How many of the lines below include the word "resolution"? Only the number should be given.

------------------------

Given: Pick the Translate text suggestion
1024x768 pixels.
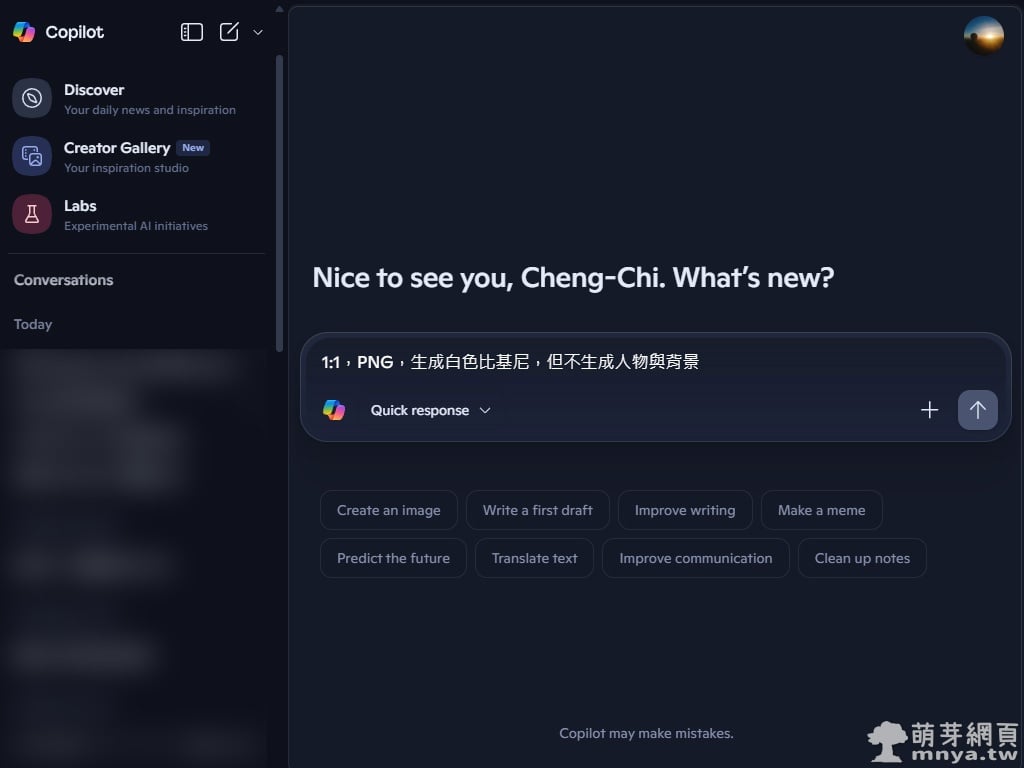Looking at the screenshot, I should click(x=534, y=558).
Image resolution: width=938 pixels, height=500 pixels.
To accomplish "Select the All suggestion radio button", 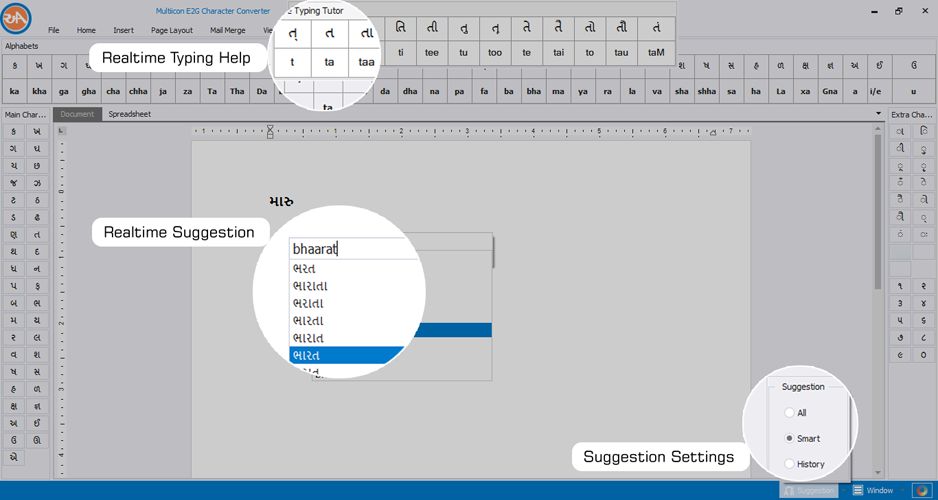I will (789, 413).
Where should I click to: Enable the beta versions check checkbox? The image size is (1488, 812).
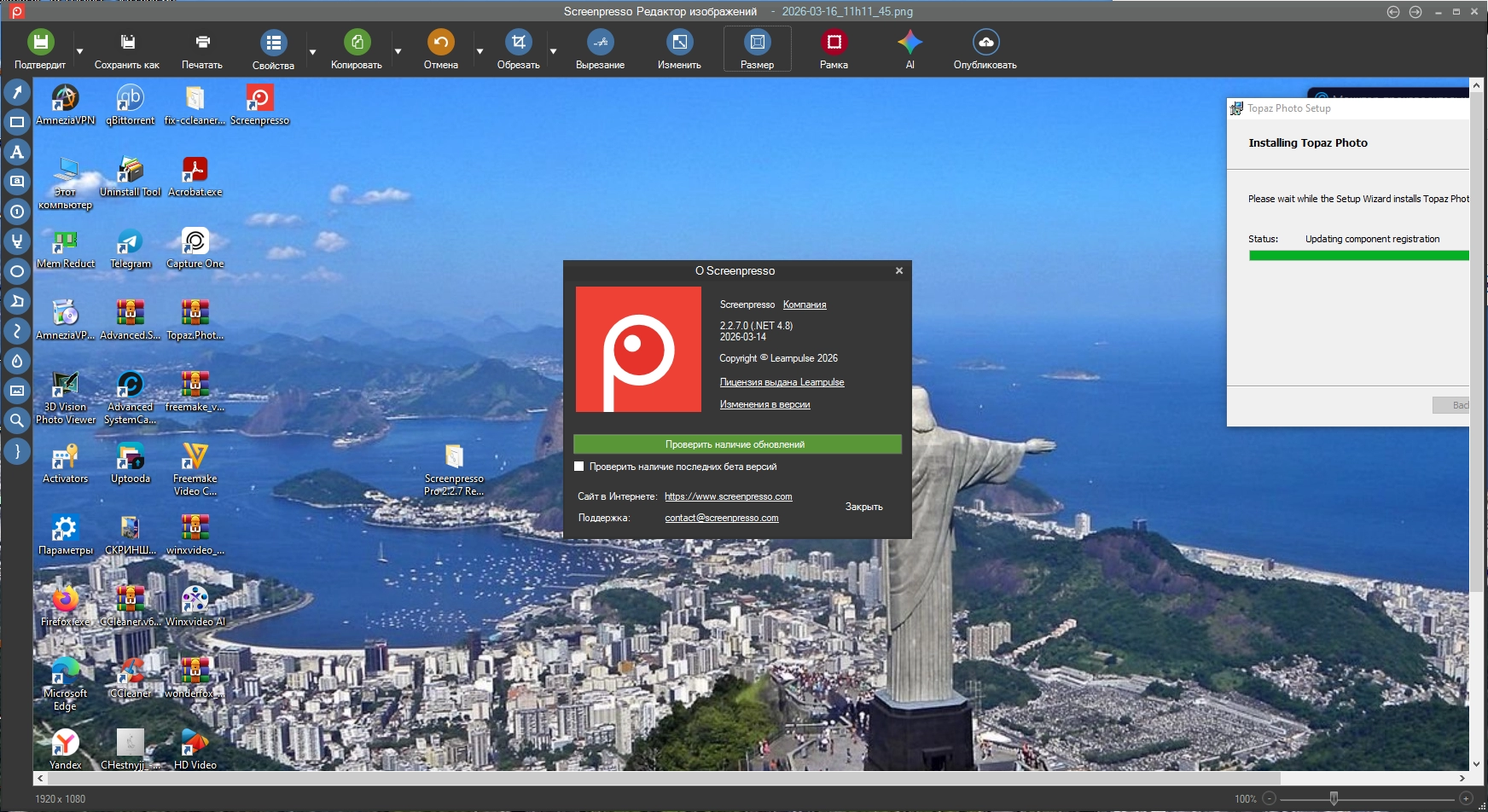579,467
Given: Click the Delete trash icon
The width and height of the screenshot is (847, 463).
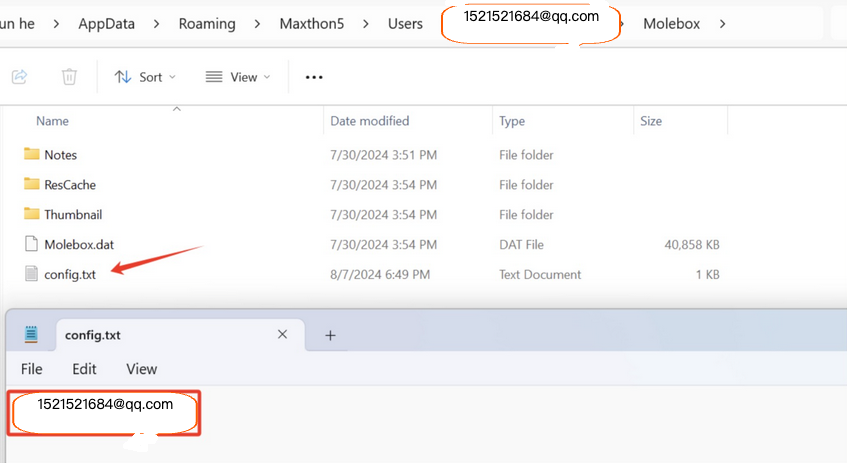Looking at the screenshot, I should click(x=69, y=77).
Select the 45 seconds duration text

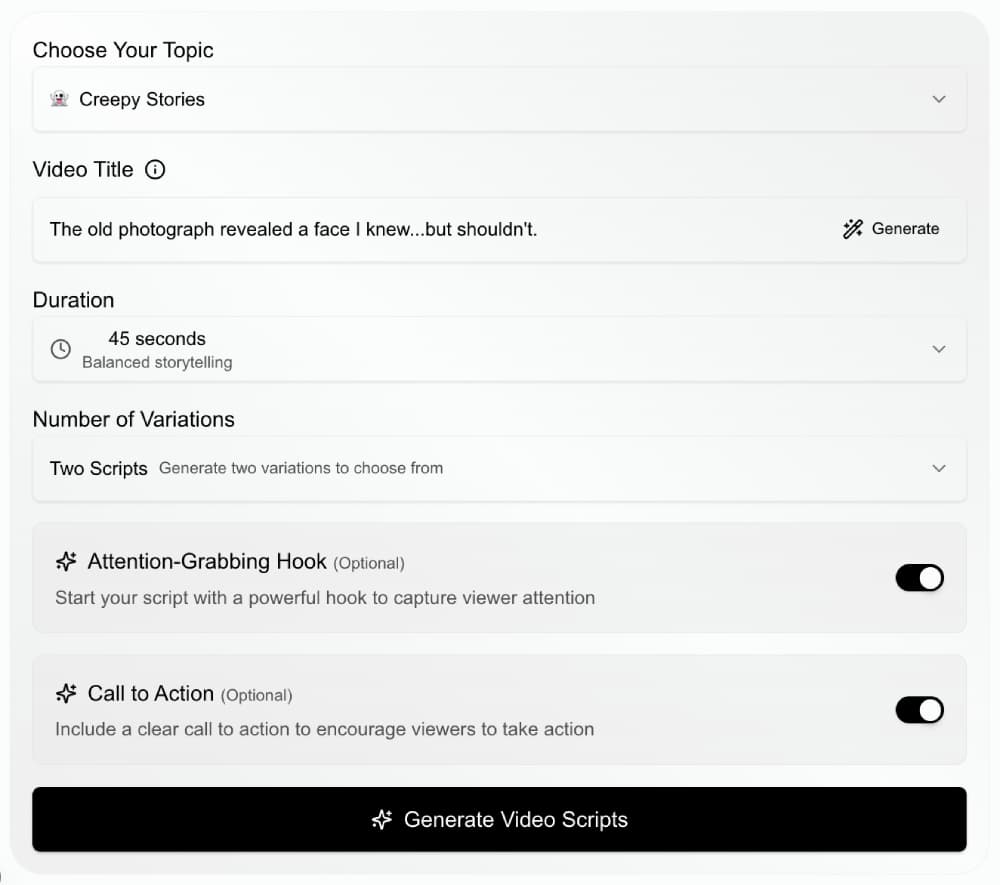point(157,339)
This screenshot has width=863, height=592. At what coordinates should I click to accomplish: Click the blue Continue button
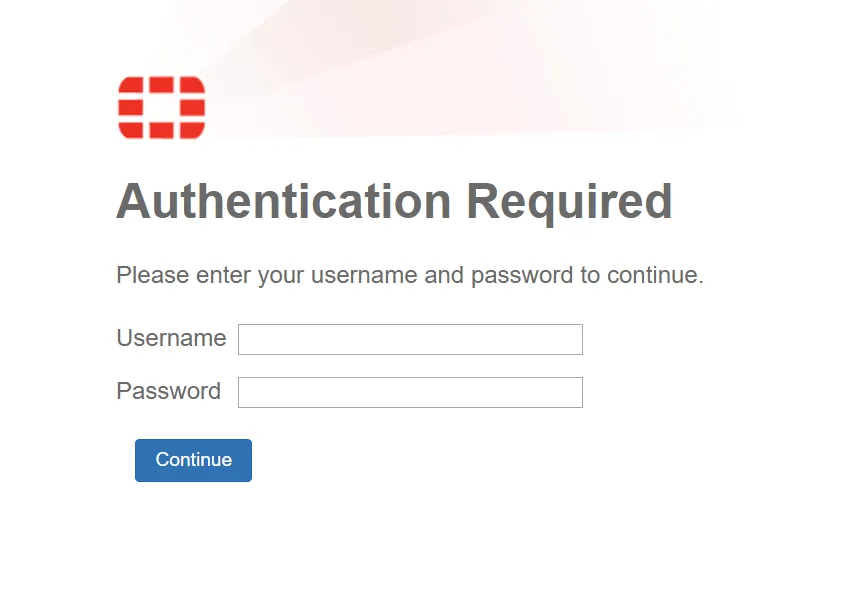coord(193,460)
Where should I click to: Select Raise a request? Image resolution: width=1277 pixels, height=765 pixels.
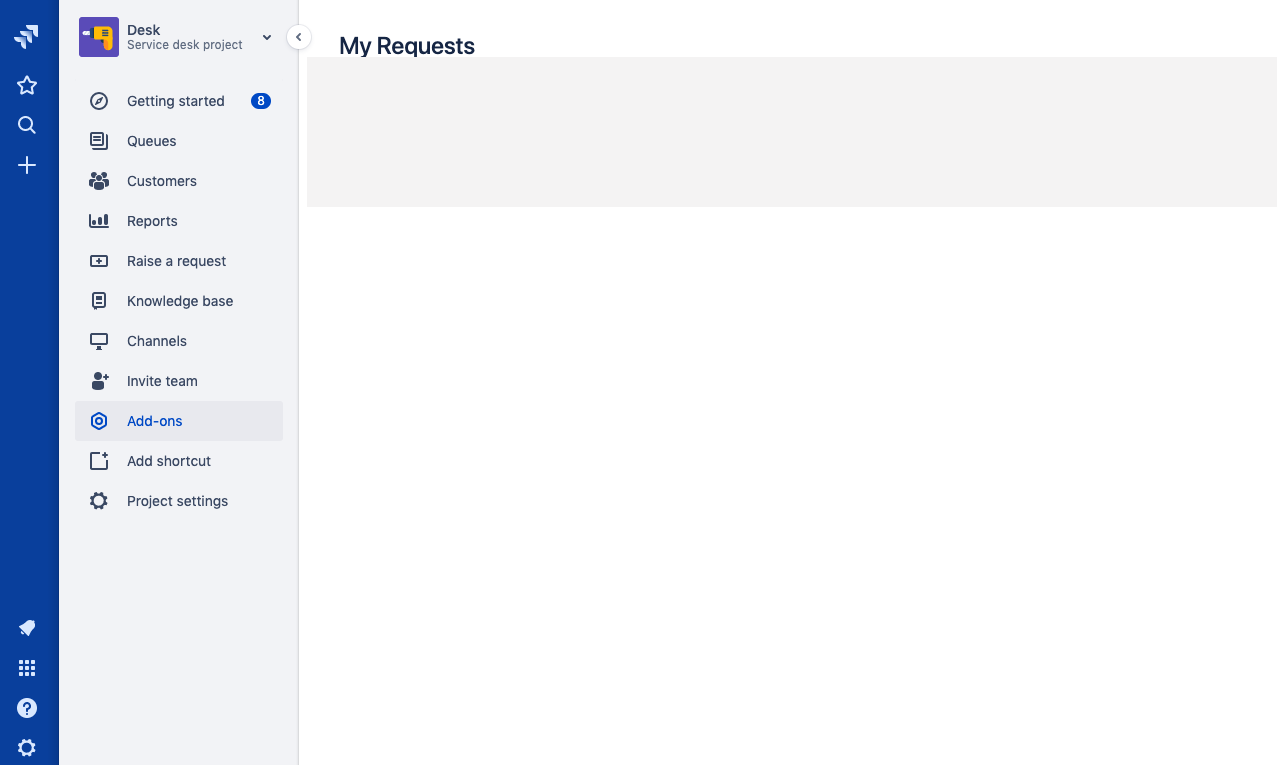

------------------------

**Exercise output:**
2